Like he had been senatoring at her. Rather than just living his life.
She wasn’t sure the realization made her feel all that much better. She wasn’t really sure how she felt about him going on with his life. That sobering realization was still sitting in the back of her mind when the front door opened.
It wasn’t Finn on the other side, or any of his brothers. Instead, it was Violet. “Hi,” the girl said, not quite able to manage a smile.
“Hi,” Lane returned, shifting her hold on the food, bracing it up her thigh. “I brought dinner.”
Violet’s expression remained neutral. “Are you my new mommy?”

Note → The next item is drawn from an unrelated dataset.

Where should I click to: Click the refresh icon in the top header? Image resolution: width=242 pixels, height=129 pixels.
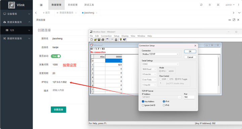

Lane laughed, half shocked, half amused. Violet’s taciturn father was certainly a good-looking man, but there was only one Donnelly that got her pulse racing. Not that she was going to say any of that to the sixteen-year-old. Who made her feel kind of freaking old seeing as she did think the girl’s dad was sexy.
“Violet,” came a warning voice from somewhere out of view. “Could you maybe just...not be yourself for a few minutes?”
“No. All childhood propaganda I consumed during my youth insisted that I be true to my inner voice. And my inner voice is feeling sarcastic today.”